Collected data:
■ ■ ■ ■ ■ ■ ■

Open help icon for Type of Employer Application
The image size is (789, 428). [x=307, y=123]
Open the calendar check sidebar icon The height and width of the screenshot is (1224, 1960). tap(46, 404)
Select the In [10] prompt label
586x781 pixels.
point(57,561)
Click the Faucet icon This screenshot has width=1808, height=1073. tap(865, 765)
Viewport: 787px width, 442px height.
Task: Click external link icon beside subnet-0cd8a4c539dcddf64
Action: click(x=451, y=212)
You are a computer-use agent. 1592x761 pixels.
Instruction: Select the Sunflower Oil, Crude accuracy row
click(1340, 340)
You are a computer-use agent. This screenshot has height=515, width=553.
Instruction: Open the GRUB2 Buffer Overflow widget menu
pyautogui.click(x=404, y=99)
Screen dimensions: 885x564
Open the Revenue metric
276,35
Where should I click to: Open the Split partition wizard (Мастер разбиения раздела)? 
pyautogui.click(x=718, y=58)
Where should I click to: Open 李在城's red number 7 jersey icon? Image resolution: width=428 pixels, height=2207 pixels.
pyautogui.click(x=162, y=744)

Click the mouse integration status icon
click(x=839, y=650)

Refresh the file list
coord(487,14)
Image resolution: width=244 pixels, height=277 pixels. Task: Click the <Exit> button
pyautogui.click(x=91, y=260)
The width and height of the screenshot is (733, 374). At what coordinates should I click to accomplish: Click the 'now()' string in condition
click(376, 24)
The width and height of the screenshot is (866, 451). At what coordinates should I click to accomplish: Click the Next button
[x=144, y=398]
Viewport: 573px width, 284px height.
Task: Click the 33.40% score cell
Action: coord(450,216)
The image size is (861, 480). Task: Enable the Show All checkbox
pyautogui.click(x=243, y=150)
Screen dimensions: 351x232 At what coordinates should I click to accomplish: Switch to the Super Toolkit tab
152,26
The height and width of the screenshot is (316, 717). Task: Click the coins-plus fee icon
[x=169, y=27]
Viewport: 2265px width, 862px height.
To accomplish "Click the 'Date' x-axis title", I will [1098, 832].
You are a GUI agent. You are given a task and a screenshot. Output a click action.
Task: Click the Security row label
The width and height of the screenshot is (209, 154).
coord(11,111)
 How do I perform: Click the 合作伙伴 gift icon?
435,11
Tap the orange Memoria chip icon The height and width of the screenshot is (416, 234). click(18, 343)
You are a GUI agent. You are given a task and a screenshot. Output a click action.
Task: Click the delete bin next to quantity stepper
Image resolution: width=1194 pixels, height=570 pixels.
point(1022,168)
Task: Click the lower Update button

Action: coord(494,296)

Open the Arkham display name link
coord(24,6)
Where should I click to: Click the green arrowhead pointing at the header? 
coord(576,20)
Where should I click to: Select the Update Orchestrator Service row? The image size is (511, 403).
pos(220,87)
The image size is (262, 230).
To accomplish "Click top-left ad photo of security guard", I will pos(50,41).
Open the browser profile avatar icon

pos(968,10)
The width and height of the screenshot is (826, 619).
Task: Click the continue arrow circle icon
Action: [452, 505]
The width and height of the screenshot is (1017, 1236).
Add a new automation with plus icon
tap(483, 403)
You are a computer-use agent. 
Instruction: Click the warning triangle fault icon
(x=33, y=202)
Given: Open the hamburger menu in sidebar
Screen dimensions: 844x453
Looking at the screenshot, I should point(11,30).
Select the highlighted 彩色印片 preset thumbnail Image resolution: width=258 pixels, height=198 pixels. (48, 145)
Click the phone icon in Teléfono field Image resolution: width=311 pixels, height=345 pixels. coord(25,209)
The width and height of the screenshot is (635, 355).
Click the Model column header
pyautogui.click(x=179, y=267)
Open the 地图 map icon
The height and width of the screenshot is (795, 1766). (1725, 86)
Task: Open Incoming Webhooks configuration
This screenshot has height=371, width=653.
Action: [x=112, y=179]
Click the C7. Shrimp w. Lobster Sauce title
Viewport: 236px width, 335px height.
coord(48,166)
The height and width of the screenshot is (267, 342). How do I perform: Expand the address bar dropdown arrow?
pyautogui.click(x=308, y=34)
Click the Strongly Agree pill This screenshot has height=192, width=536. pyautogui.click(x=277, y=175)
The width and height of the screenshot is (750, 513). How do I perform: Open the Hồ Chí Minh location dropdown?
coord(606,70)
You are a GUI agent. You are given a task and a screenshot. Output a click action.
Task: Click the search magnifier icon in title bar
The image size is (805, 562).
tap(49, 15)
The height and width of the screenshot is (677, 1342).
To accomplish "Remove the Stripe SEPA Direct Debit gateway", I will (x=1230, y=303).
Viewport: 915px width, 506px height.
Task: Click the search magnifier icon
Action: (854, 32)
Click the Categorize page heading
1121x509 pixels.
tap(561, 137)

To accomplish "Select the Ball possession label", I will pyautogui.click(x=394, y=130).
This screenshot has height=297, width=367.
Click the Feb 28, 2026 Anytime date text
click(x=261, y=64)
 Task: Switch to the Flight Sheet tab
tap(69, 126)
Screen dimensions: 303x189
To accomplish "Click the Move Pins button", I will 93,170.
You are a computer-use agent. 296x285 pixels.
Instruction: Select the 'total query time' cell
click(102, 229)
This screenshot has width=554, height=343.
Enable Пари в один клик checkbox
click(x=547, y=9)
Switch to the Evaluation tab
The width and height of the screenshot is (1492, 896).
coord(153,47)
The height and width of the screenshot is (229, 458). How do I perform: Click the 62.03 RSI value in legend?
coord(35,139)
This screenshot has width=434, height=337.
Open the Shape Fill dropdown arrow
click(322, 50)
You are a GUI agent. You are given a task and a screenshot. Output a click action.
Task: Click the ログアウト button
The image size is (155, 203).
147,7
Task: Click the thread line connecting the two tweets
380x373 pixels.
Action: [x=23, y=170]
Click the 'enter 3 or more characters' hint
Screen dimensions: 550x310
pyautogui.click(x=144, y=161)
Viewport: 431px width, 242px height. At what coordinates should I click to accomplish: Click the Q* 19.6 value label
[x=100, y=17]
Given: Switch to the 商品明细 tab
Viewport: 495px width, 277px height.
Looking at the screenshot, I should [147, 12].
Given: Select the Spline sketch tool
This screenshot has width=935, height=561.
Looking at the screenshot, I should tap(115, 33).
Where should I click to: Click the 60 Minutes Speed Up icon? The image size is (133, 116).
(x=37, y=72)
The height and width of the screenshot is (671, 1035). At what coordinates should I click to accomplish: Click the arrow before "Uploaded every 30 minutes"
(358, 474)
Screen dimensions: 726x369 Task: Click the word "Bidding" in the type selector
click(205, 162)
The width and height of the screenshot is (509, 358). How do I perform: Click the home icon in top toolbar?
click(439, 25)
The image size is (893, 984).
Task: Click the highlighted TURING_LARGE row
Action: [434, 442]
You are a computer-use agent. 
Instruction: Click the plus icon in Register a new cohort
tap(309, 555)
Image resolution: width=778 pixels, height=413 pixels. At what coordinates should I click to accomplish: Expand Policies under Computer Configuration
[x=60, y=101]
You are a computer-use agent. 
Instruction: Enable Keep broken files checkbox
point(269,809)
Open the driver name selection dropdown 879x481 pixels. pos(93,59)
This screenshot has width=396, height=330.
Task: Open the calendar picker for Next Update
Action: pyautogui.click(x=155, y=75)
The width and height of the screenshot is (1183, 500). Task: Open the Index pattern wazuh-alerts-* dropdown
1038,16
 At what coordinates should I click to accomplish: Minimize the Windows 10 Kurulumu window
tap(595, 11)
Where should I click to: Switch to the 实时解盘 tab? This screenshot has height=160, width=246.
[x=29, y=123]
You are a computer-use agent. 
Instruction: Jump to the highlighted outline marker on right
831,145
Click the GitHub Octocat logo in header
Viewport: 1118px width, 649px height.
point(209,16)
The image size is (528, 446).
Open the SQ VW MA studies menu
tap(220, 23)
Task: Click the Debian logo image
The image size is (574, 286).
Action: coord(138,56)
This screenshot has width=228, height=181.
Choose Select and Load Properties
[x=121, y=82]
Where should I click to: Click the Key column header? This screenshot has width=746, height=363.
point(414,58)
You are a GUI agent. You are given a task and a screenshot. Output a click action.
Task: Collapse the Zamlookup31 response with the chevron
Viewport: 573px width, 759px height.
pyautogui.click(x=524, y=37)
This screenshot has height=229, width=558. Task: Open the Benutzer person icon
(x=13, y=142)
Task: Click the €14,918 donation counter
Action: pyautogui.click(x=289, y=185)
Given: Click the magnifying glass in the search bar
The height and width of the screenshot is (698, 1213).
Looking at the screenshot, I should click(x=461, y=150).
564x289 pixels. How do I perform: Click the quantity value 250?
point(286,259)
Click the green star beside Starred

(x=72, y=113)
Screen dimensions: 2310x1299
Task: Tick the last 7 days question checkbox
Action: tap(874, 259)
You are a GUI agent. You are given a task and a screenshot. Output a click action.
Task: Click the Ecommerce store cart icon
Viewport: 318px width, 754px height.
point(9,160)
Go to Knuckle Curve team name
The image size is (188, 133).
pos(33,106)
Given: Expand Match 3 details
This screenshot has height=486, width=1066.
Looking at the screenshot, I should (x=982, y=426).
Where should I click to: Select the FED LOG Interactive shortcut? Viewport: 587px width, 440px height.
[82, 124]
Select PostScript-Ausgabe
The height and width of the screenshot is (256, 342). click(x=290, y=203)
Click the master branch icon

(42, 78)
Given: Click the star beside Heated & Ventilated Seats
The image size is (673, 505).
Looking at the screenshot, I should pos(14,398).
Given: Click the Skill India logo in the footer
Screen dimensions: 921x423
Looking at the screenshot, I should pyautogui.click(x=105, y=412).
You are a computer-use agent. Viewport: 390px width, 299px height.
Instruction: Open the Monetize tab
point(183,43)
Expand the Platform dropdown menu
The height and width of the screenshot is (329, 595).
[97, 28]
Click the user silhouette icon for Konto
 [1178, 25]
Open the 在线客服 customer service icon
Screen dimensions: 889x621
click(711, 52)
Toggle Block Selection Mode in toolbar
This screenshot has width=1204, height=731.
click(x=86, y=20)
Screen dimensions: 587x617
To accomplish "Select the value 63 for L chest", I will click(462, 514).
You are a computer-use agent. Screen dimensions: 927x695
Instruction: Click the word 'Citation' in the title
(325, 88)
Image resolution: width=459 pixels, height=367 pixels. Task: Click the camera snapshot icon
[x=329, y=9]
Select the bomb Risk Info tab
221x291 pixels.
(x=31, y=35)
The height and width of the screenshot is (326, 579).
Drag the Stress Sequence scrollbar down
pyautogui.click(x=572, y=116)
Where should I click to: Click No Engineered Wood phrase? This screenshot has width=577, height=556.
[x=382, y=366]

■ ■ ■ ■ ■ ■ ■

* _Activity_
Go through the entries and return each line where the word "logo" appears.

* _Finished task_
Click the GitHub Octocat logo in header
Task: Click the Debian logo image
Given: Click the Skill India logo in the footer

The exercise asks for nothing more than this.